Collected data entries
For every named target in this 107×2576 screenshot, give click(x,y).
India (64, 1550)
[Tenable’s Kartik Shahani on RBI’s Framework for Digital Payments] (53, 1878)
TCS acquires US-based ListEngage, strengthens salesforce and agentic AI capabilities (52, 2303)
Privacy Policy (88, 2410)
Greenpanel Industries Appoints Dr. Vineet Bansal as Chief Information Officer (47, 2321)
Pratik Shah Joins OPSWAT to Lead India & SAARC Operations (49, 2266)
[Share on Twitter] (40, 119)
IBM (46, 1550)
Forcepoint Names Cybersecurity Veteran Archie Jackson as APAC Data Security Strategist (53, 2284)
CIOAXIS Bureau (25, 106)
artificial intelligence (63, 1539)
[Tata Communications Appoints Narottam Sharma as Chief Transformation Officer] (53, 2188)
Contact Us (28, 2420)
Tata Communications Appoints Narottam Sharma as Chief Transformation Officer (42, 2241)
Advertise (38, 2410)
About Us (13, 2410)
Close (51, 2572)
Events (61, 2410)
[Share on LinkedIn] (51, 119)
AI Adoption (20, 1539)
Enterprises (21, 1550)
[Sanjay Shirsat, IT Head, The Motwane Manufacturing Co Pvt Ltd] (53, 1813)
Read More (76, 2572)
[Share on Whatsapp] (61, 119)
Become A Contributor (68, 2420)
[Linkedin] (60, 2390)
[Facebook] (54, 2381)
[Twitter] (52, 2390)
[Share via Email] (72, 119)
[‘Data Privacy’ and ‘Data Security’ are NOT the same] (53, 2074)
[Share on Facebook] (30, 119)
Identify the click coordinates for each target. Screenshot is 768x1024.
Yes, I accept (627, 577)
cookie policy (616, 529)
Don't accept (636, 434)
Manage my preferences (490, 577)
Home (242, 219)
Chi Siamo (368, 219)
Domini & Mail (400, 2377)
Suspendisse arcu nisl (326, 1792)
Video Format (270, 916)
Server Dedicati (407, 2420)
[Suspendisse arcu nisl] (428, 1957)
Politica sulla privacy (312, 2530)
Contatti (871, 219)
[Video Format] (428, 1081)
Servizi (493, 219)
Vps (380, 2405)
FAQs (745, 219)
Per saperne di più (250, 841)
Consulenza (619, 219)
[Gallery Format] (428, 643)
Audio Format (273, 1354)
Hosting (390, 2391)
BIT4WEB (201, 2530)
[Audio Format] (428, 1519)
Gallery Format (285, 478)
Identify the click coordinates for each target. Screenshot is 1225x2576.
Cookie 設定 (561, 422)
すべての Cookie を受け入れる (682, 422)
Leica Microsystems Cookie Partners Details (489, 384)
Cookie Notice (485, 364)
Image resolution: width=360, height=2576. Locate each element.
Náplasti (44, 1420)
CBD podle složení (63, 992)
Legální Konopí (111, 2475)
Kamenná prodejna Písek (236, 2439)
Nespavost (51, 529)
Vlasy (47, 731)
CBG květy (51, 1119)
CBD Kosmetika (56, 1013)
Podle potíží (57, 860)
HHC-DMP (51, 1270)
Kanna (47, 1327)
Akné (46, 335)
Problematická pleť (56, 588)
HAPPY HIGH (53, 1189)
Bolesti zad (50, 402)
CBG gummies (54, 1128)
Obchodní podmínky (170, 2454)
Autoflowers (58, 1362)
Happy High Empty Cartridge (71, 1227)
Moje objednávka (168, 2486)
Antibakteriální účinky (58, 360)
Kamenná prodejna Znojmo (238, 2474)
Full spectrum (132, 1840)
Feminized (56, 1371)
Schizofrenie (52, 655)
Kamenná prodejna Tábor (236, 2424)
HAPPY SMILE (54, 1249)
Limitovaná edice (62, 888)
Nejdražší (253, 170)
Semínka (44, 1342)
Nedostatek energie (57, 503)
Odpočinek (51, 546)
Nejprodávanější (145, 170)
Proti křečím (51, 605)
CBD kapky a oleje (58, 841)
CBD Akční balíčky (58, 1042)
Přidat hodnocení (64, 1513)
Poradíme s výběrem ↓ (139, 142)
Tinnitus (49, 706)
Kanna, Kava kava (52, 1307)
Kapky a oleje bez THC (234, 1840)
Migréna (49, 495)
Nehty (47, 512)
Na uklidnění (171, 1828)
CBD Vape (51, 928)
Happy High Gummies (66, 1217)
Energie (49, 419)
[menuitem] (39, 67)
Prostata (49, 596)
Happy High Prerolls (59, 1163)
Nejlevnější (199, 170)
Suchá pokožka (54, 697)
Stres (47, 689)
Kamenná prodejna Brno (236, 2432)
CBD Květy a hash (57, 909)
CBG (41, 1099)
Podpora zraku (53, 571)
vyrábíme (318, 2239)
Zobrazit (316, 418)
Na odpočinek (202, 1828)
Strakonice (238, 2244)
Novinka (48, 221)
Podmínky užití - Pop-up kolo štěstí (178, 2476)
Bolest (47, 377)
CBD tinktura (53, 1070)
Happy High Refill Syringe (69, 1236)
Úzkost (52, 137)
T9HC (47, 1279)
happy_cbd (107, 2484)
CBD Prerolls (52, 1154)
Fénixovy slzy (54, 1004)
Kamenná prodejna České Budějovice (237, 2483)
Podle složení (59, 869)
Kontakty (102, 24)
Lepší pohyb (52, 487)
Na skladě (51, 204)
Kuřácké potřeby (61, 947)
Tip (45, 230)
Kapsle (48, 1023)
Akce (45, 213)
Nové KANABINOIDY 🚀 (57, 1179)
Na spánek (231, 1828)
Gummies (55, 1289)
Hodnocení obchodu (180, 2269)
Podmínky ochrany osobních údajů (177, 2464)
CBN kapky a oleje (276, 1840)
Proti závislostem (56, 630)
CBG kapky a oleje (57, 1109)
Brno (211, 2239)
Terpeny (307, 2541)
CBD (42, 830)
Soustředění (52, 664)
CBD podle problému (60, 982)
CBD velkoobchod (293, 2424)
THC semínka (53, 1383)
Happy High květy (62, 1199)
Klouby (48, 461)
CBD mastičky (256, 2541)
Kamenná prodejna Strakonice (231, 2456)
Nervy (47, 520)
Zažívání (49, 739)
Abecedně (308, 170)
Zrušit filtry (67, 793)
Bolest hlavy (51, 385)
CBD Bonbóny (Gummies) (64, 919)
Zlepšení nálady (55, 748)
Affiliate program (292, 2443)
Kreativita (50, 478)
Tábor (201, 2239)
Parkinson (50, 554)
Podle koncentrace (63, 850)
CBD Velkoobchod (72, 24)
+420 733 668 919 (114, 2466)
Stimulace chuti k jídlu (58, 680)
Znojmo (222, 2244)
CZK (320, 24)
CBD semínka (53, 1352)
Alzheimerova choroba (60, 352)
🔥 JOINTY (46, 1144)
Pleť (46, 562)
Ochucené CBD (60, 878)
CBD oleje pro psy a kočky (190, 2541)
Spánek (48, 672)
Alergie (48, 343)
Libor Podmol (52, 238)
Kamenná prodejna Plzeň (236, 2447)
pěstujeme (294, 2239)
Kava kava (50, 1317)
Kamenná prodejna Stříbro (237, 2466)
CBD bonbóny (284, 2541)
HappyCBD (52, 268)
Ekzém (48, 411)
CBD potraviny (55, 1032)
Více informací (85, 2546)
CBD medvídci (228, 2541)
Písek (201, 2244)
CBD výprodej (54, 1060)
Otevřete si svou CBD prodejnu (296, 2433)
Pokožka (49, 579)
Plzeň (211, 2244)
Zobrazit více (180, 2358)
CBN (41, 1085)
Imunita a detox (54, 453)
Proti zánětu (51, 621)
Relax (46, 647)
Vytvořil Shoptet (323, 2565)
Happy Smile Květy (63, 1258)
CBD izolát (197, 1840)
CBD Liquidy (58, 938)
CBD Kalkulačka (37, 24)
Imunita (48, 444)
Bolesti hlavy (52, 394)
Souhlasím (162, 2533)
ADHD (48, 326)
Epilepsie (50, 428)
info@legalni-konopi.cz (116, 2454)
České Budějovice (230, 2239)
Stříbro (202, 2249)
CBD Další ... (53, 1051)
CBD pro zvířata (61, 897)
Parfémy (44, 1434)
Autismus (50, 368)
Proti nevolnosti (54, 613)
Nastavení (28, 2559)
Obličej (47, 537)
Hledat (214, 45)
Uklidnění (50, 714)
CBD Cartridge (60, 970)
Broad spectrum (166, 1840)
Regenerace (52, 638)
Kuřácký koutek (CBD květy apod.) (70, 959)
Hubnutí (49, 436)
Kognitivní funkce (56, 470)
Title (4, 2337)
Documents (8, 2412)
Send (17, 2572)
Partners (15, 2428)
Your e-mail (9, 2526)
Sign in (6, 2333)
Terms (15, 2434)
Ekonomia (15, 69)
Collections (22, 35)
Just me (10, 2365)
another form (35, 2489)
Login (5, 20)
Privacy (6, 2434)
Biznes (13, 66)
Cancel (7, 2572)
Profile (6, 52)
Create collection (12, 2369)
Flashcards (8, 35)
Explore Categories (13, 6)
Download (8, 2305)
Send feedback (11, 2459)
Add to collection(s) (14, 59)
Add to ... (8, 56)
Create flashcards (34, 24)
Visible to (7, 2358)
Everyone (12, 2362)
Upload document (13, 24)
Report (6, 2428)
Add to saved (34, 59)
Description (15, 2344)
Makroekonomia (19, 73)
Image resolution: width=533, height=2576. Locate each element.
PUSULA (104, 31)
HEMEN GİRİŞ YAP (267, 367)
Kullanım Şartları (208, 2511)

__TASK STATEMENT__.
Beginning with the line that contains "Profile (6, 52)", write out every line through the end of the entries above, exactly.

__EXERCISE OUTPUT__.
Profile (6, 52)
Create collection (12, 2369)
Flashcards (8, 35)
Explore Categories (13, 6)
Download (8, 2305)
Send feedback (11, 2459)
Add to collection(s) (14, 59)
Add to ... (8, 56)
Create flashcards (34, 24)
Visible to (7, 2358)
Everyone (12, 2362)
Upload document (13, 24)
Report (6, 2428)
Add to saved (34, 59)
Description (15, 2344)
Makroekonomia (19, 73)
Image resolution: width=533, height=2576. Locate each element.
PUSULA (104, 31)
HEMEN GİRİŞ YAP (267, 367)
Kullanım Şartları (208, 2511)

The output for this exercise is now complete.